= George Carpozi Jr. =

George Carpozi Jr. (November 25, 1920 - May 14, 2000) was an American journalist, biographer and non-fiction author.

==Early years==
He was educated at James Monroe High School, New York University and Dartmouth College. He served in the US Marine Corps from 1943 until 1946. In 1943 while at NYU he was the lead-off in the 2-mile relay team that won National AAU event and team championship at Madison Square Garden.

==Personal life==
He married Chrysanthe Haranis in 1949 at a Greek Orthodox church in Brooklyn, and the couple had six children. He was a close friend of Steve Dunleavy.

==Journalism==
Carpozi worked as a journalist for more than fifty years. He began his career as a sportswriter on the Port Chester Daily Item in 1943. He spent five years working as a reporter-writer-editor with Standard News Association. In 1953 he joined the New York Journal-American as a reporter, night city editor and chief assistant city editor. In 1965 he left to join the New York Post. Upon his retirement from the latter, he became News Department Editor on Rupert Murdoch's Star.

Carpozi received 30 awards for journalistic excellence including the New York Press Club's Gold Typewriter Award for his part in bringing to justice George Metesky, New York's Mad Bomber. He won the Uniformed Firefighters Association Plaque for coverage of New York City fires and the National Police Officers Association citation for coverage of police and crime in America. He also received 12 Hearst Newspapers writing awards.

==Books==
He wrote more than 80 books covering politics, crime, current events and showbusiness biographies. Carpozi was known as the "Biographer to the Stars," having written biographies on Brigitte Bardot, Marilyn Monroe – he conducted an extensive interview with Monroe, was one of the few biographers who knew her and was preparing a new edition of his biography at the time of his death, Clark Gable, Bobby Sherman, Vince Edwards, Jackie Kennedy, Gary Cooper, John Wayne, Frank Sinatra, John Lennon, Bing Crosby, Johnny Cash, Carol Burnett and Cher. He was also the biographer of Kitty Kelley, Anwar Sadat, Andrew Young, Bugsy Siegel and Bill Clinton.

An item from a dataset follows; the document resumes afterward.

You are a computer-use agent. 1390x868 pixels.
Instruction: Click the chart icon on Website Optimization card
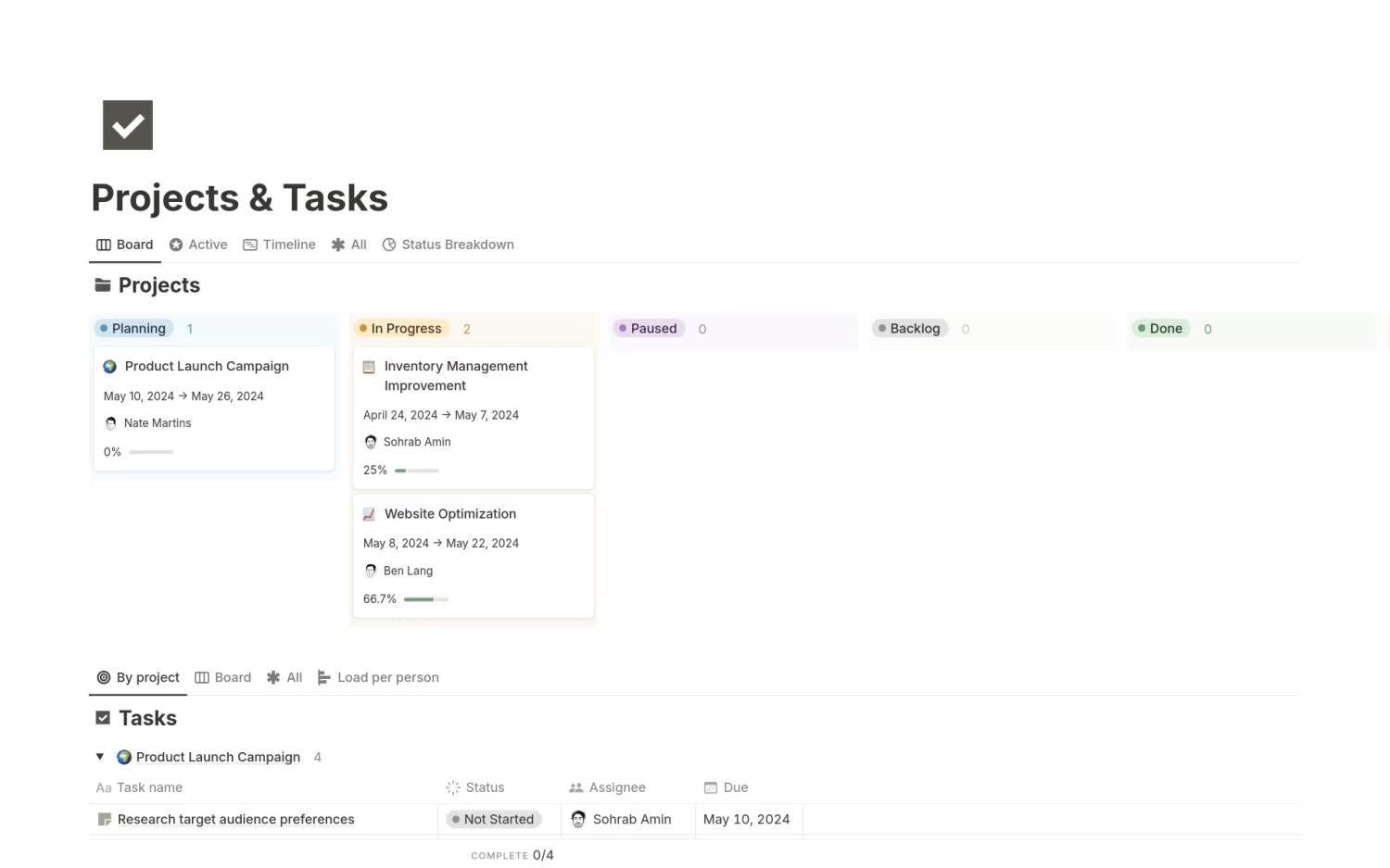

The Los Angeles Times said of him, "Carpozi is the archetypal police reporter, tough with a core of sentiment, knowledgeable about police procedure and courtroom strategy, intensely curious and always active ferreting out tips, watching the deadline for scoops, and not above eavesdropping if the opportunity presents itself ... Carpozi ... is closer to Damon Runyon than Tom Wolfe in his style".

==Death==
Carpozi died at his home in Belle Terre, Long Island, New York of emphysema and heart failure. He was 79 years old.